You’ve probably never seen a sea urchin like this. This cross-section of a juvenile purple sea urchin may resemble a drone’s-eye view of a Blade Runner cityscape, but it’s actually a microscopic image created through a method called immunofluorescence. This technique allows researchers to stain molecules with fluorescent dyes, illuminating and differentiating the various networks within an animal. (Here, for example, muscle fibers appear in cyan, or bright blue, while the nerves are yellow.) And then they’re able to follow that entire yellow nerve network throughout the animal’s body (as in the video below). This kaleidoscopic effect is useful for learning how organisms develop, both as individuals and as a species—and it could give researchers insights into how our own species evolved.

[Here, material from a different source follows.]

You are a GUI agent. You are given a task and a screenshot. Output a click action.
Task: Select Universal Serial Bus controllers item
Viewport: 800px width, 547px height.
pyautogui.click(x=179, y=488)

“Echinoderms—sea urchins, sea stars, sea cucumbers, brittle stars, and sea lilies—are fascinating animals because, although they are evolutionarily quite close to us, they could not look more different,” says developmental biologist Laurent Formery, who captured the colorful cross-section as part of his dissertation on echinoderm nervous systems. That research, published in 2020 in the Journal of Comparative Neurology, is an important early step on the road to understanding how and why sea urchins and other echinoderms evolved their distinctive anatomical features.

An adult <em>Paracentrotus lividus</em>, or purple sea urchin.
An adult Paracentrotus lividus, or purple sea urchin. FredD/Wikimedia/CC BY-SA 3.0

For example, unlike mammals and many other animals with body plans based on bilateral symmetry—two halves make a whole—sea urchins and other echinoderms have pentaradial symmetry: five similar pieces arranged around a central axis, including a nervous system featuring a central nerve ring with five radial nerve cords that run from the bottom to the top of the creature’s body.

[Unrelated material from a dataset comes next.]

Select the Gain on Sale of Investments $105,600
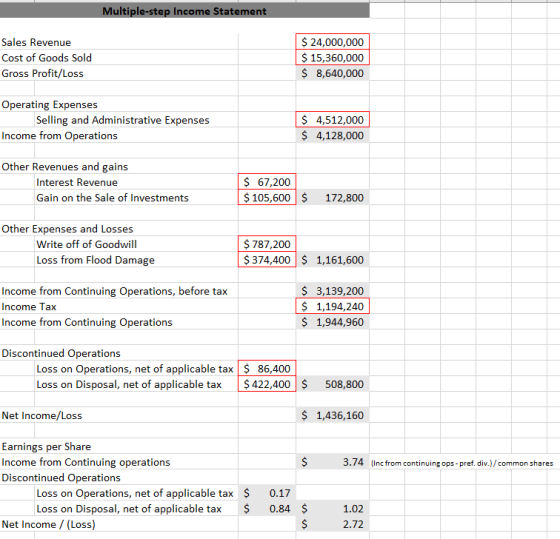This screenshot has height=539, width=560. point(267,197)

“We still don’t understand how the nervous system of these animals is wired, and how it is working,” says Formery, who is now a postdoctoral researcher at the University of California, Berkeley. “It’s still debated whether they have a central nervous system, like us, or whether their nervous system is just the sum of their parts but lacks a centralized control.”

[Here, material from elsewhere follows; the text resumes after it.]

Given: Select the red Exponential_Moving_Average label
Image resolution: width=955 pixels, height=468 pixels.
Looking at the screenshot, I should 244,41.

This particular specimen—so tiny that several could fit on the head of a pin—was spawned and raised in a lab, but has a fashionable pedigree: It’s the progeny of adult sea urchins collected from the bay of Villefranche-sur-Mer, in the French Riviera, says Formery. There, its species, Paracentrotus lividus, is abundant. It’s happily eaten by locals and tourists alike, and much less happily stepped on, accidentally, along rockier stretches of coastline. Like other sea urchins, P. lividus doesn’t sting like an insect would, but its needle-like spines can cause a painful wound that can easily get infected (only a few sea urchin species are venomous).

A nighttime view of the waterfront along the bay of Villefranche-sur-Mer, where purple sea urchins are abundant, often on the menu, and occasionally stepped on.
A nighttime view of the waterfront along the bay of Villefranche-sur-Mer, where purple sea urchins are abundant, often on the menu, and occasionally stepped on. Mark Fischer, CC BY-SA 2.0/Flickr

Sea urchins are popular organisms for researchers to study because there is already a large amount of information available about them, including their entire genome. Formery, whose fluorescent sea urchin image received an honorable mention nod in the 2020 Olympus Image of the Year competition, now studies the same research questions in other echinoderms to learn what their five-sided body plan may have in common with two-sided species, including humans.